Friday, July 18, 2008

What is "normal" anyway?

Yesterday I was driving down one of the main streets in our downtown area and I noticed that the windows of the downtown businesses are being painted for the annual Prison Rodeo, when it dawned on me how that scene might play out to someone new to this area. McAlester is home to Oklahoma's maximum security prison and death row, along with several minimum security areas. The rodeo is held each year with inmates from different facilities across OK participating. Each facility brings their own rodeo "team" and compete for bragging rights. For one weekend the general public is allowed "behind the walls" in the OSP arena to watch the events, which are, by the way, interspersed with real professional cowboys and traditional rodeo events, not just inmates. The rodeo isn't quite what it used to be (what is?) in this area. Gone is the parade and street dance with the prison band, but the Warden still holds his annual bar-b-que on the prison lawns and you can enter certain areas of the buildings to view the inmate art show.

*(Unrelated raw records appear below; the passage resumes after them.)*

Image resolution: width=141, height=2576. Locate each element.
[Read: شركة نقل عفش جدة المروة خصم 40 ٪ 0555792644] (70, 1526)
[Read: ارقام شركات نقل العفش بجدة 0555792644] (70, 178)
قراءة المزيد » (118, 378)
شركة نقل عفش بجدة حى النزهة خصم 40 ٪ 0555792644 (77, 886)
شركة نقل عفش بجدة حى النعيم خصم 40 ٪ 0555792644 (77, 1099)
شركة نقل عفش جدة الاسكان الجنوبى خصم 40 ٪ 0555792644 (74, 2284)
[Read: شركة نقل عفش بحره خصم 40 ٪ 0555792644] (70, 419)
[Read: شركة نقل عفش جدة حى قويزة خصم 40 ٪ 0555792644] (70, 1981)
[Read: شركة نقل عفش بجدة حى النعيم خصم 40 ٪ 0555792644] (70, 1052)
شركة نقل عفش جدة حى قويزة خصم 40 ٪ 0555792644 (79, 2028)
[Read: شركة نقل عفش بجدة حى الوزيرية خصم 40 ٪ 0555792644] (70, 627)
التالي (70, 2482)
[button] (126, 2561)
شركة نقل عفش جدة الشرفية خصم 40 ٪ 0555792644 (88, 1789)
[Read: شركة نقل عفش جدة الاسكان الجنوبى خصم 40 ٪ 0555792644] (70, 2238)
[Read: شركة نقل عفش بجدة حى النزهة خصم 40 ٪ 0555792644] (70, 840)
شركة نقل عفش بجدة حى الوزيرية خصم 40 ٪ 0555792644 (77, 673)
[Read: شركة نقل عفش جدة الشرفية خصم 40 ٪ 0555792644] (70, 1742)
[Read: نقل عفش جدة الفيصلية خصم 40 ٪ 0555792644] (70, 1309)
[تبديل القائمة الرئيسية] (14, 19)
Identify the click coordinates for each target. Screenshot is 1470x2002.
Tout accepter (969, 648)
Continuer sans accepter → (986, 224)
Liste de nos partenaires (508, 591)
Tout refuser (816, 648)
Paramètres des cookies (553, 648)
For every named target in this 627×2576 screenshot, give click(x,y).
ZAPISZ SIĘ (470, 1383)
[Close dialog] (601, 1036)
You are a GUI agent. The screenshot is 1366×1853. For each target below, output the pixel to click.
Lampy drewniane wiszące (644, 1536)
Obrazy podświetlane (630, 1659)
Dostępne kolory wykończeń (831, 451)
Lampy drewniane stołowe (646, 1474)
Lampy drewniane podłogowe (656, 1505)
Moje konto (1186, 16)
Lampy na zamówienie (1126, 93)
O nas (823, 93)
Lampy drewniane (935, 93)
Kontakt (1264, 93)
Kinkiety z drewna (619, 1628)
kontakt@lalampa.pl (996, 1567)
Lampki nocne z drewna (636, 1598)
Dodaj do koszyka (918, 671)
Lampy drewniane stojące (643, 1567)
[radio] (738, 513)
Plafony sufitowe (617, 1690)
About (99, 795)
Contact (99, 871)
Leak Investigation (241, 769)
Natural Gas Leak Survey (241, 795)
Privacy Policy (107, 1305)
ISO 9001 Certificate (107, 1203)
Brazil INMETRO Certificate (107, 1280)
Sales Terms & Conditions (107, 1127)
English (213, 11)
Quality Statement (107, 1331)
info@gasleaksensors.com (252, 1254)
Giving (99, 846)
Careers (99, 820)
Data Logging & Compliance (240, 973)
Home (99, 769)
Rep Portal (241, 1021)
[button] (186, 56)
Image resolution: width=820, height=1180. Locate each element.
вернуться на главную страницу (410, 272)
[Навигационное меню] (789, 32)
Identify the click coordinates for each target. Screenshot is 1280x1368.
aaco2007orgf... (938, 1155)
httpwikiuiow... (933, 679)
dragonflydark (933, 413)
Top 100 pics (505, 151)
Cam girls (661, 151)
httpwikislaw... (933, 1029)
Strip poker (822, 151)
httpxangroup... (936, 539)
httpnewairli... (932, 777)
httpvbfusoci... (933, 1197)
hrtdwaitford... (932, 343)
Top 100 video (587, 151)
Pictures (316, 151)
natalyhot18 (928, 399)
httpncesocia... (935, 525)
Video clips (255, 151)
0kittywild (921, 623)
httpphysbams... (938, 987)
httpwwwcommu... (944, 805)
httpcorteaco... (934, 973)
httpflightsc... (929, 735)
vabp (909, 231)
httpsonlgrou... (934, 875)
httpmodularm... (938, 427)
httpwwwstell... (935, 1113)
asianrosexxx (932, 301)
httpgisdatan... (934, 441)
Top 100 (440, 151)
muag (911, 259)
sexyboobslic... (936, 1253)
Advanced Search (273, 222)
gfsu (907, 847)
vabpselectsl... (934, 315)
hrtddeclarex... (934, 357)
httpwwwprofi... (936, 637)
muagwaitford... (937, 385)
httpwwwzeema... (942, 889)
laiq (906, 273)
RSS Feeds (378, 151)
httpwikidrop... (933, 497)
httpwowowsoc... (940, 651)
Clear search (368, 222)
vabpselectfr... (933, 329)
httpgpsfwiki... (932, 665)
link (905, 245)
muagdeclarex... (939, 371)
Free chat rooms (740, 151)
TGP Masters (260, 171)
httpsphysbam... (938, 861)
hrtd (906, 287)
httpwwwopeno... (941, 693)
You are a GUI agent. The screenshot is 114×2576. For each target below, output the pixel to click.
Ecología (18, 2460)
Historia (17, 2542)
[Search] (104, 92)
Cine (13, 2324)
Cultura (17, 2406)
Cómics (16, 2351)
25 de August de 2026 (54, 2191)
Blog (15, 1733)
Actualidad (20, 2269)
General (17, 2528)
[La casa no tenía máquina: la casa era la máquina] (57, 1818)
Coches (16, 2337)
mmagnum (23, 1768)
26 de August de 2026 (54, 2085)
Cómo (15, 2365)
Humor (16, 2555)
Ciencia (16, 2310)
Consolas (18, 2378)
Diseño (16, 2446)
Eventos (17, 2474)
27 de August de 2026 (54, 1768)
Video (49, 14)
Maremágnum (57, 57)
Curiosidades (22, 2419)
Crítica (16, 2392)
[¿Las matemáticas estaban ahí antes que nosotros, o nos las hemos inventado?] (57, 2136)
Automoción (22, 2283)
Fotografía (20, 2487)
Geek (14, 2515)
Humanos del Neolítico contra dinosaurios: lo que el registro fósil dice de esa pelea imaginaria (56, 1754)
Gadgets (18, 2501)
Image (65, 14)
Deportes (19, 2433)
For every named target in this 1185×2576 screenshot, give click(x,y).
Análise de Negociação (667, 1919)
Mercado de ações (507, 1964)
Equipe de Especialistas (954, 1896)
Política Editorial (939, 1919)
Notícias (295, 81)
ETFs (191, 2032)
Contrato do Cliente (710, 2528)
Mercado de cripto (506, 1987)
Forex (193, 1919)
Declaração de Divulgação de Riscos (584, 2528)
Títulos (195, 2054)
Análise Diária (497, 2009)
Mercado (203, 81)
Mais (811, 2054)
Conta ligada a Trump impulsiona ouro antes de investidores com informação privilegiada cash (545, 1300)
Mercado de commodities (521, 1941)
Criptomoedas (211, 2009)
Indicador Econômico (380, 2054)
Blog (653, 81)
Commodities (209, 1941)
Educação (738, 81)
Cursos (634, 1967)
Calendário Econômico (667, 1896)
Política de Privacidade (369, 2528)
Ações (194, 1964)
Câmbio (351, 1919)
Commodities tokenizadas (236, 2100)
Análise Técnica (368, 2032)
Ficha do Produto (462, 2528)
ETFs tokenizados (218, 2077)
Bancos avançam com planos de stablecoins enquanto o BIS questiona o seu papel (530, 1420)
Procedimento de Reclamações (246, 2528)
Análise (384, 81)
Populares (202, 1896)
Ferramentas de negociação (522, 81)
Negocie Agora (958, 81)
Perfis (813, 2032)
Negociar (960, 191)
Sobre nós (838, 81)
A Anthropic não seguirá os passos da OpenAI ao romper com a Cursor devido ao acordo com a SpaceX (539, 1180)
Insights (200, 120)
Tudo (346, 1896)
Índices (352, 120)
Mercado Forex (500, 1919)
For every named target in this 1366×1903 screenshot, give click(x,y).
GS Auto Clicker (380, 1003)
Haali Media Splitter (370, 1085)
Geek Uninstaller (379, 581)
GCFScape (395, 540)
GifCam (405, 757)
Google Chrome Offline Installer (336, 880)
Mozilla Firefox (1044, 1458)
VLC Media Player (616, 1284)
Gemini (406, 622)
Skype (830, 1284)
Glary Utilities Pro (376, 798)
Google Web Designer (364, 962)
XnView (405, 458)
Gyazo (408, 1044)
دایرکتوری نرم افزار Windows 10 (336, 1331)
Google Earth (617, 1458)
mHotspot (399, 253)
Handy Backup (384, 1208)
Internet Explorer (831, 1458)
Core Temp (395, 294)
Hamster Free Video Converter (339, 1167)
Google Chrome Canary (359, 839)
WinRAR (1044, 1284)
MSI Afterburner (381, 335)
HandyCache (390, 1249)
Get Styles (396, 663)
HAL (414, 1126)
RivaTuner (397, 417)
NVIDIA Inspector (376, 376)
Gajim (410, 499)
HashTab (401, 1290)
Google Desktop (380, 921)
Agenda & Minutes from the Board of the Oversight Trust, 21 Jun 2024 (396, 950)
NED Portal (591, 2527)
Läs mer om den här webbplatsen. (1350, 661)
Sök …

As I was driving back to work after lunch, it just struck me that having men in gray jumpsuits with the word INMATE written in caps across the back, standing on the sidewalks downtown wasn't a cause for alarm, but instead sort of a normal "oh its that time again, boy that snuck up on me" reaction. Certain inmates are allowed to paint rodeo event pictures on the windows of the storefronts during rodeo week celebrations.

It just made me wonder, if you were in my corner of the world today, what would be going through your mind as INMATES worked on the streets as the non-felons of the world passed by without even a second glance?